## Required task
From the records below, extract the lines from the one containing "Where should I click to: Open the Pomoc" through the one containing "tap(463, 176)", inclusive, and copy them without any changes.

## Click-target data

====================

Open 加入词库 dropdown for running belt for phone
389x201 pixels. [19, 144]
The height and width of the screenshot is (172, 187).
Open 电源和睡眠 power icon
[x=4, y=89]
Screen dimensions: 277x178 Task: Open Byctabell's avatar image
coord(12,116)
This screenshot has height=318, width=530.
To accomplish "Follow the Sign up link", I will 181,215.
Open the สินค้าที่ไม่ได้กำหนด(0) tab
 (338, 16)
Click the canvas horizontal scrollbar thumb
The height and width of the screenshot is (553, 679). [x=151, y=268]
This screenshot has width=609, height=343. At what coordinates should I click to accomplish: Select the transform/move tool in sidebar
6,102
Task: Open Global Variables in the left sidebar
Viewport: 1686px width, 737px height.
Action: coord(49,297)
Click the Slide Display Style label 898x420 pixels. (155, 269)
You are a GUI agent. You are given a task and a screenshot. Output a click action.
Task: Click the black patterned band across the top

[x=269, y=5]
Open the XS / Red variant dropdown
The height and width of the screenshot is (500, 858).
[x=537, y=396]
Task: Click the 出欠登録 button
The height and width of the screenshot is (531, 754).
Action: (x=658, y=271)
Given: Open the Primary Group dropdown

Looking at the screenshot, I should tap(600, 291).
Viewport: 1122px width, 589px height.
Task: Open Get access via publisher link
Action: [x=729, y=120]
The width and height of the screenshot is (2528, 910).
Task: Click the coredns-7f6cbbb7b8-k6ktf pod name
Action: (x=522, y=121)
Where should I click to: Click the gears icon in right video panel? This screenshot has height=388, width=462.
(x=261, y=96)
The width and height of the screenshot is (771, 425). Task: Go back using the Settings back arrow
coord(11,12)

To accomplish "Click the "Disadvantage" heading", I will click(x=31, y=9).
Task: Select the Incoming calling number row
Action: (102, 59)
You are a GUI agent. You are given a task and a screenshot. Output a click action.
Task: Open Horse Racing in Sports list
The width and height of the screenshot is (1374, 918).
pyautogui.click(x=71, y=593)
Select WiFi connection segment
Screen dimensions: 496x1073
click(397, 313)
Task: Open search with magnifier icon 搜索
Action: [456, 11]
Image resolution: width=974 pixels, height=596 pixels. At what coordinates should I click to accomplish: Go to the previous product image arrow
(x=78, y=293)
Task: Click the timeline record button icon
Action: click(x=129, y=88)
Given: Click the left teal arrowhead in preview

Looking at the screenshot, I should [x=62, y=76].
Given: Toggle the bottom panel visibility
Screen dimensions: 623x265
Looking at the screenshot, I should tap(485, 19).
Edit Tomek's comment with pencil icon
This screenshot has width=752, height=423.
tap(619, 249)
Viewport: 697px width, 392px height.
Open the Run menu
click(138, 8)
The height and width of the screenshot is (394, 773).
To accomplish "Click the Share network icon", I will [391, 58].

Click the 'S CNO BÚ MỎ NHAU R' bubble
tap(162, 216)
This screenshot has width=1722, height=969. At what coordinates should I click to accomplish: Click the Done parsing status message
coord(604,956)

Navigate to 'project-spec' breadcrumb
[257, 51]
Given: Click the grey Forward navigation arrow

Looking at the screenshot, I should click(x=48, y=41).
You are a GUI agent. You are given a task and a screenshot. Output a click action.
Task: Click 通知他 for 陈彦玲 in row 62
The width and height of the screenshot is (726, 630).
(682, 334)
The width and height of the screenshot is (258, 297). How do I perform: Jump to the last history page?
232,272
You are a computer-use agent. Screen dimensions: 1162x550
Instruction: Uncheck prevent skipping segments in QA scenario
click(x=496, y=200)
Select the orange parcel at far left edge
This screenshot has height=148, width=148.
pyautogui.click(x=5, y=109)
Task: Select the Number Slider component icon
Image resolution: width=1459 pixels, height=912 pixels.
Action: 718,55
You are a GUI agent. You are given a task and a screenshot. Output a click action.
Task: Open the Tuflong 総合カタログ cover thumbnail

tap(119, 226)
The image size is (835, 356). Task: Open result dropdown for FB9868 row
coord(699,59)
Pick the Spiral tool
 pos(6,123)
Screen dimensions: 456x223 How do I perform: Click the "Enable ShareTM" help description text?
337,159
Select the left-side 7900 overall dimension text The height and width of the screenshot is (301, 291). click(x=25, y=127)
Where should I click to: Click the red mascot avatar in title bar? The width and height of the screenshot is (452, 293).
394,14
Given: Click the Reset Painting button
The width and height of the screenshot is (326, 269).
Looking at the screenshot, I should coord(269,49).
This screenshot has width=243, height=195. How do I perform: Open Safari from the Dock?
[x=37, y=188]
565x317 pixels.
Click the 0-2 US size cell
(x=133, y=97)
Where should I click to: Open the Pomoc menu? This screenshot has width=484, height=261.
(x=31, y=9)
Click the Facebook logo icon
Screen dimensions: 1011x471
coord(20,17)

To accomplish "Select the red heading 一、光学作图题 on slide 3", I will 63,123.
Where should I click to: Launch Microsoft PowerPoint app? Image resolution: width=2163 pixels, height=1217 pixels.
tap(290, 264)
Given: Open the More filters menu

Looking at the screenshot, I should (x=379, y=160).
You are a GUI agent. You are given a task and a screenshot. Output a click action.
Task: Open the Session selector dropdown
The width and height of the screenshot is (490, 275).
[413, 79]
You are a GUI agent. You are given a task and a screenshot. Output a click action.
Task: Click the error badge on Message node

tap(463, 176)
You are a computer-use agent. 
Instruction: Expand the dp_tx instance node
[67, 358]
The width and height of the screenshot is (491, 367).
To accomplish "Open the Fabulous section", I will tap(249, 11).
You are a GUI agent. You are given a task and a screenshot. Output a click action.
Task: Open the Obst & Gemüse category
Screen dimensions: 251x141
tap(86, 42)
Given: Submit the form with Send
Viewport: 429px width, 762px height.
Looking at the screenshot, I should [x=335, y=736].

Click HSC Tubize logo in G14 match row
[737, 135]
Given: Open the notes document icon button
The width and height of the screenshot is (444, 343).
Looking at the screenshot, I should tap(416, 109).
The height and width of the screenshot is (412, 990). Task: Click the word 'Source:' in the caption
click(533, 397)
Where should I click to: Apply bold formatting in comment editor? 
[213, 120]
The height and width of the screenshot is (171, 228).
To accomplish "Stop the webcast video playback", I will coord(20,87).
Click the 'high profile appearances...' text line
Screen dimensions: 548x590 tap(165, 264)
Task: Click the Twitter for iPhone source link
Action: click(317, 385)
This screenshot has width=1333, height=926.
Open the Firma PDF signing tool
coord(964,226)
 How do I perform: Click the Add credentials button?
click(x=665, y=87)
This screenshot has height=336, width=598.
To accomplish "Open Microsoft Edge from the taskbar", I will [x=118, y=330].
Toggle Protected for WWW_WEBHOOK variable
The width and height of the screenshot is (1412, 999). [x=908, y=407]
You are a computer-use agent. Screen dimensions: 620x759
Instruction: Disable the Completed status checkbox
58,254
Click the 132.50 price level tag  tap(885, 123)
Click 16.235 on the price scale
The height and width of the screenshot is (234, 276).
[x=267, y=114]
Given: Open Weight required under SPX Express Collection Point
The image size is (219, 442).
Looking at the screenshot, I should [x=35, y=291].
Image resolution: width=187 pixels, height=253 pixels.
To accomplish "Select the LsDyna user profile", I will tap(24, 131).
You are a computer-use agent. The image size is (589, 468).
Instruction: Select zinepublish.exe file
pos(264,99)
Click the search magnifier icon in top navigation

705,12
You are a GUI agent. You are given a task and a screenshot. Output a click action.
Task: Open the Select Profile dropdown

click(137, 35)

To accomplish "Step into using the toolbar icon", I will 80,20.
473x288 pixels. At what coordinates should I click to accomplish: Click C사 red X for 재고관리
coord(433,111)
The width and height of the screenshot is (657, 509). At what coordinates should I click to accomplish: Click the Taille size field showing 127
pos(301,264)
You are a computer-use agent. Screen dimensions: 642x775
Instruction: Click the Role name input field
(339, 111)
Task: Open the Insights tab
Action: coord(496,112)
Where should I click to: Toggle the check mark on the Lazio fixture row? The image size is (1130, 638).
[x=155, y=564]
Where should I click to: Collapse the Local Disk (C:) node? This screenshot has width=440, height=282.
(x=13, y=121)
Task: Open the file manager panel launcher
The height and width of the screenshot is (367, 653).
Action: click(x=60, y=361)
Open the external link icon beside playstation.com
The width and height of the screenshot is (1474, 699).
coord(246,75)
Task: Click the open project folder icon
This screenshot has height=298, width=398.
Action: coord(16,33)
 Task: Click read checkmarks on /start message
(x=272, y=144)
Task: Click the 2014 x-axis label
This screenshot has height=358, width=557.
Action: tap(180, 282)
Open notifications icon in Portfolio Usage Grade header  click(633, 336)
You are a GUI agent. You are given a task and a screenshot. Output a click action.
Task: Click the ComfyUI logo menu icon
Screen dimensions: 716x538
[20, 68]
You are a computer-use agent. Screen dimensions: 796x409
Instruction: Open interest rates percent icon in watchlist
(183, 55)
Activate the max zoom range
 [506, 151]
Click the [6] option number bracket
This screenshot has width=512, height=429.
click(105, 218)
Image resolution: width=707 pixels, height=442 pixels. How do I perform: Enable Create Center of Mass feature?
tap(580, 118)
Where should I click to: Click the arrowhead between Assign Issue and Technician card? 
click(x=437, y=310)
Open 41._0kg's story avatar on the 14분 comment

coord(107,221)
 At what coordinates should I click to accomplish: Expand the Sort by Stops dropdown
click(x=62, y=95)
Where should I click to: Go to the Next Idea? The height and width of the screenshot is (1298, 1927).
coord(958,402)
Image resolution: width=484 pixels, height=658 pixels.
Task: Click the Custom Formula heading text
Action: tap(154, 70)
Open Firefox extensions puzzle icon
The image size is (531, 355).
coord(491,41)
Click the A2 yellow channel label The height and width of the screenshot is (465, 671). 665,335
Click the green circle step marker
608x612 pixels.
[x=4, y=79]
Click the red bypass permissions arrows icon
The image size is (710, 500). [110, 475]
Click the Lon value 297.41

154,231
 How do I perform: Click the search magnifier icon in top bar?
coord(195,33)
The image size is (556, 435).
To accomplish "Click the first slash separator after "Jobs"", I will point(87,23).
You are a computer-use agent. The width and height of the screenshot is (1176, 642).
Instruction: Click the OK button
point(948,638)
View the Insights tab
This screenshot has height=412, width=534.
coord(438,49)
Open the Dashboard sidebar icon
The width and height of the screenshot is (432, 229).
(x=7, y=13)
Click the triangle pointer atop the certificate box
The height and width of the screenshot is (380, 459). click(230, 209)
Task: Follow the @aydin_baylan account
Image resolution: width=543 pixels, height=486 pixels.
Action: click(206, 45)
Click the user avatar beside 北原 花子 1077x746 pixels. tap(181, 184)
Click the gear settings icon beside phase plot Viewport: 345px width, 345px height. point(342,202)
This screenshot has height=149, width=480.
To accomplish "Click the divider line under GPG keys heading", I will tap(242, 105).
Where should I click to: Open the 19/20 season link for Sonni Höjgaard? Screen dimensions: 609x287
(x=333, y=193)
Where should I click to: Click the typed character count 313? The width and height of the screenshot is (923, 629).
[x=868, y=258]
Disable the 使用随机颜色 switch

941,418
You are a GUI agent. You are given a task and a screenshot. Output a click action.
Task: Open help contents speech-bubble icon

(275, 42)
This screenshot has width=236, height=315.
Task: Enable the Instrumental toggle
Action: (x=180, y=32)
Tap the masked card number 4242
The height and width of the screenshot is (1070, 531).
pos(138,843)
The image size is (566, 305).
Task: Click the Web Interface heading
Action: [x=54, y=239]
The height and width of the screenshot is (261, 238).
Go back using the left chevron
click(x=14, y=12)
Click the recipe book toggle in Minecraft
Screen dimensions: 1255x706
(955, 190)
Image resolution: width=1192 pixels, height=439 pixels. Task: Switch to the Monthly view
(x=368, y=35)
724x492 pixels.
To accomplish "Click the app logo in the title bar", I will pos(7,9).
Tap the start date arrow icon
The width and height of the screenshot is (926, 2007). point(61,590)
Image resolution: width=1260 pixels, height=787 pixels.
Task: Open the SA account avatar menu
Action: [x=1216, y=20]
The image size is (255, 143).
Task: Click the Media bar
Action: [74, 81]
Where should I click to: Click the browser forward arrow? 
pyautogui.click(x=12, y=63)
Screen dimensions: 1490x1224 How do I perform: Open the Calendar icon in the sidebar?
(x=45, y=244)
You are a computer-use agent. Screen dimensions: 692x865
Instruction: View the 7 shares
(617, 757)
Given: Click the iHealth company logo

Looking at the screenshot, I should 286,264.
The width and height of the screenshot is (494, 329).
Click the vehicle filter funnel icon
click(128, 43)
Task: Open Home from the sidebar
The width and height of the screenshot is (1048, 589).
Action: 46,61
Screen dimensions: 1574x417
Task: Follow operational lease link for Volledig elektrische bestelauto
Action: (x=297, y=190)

====================

## Full output
Where should I click to: Open the Pomoc menu? This screenshot has width=484, height=261.
(x=31, y=9)
Click the Facebook logo icon
Screen dimensions: 1011x471
coord(20,17)

To accomplish "Select the red heading 一、光学作图题 on slide 3", I will 63,123.
Where should I click to: Launch Microsoft PowerPoint app? Image resolution: width=2163 pixels, height=1217 pixels.
tap(290, 264)
Given: Open the More filters menu

Looking at the screenshot, I should (x=379, y=160).
You are a GUI agent. You are given a task and a screenshot. Output a click action.
Task: Open the Session selector dropdown
The width and height of the screenshot is (490, 275).
[413, 79]
You are a GUI agent. You are given a task and a screenshot. Output a click action.
Task: Click the error badge on Message node

tap(463, 176)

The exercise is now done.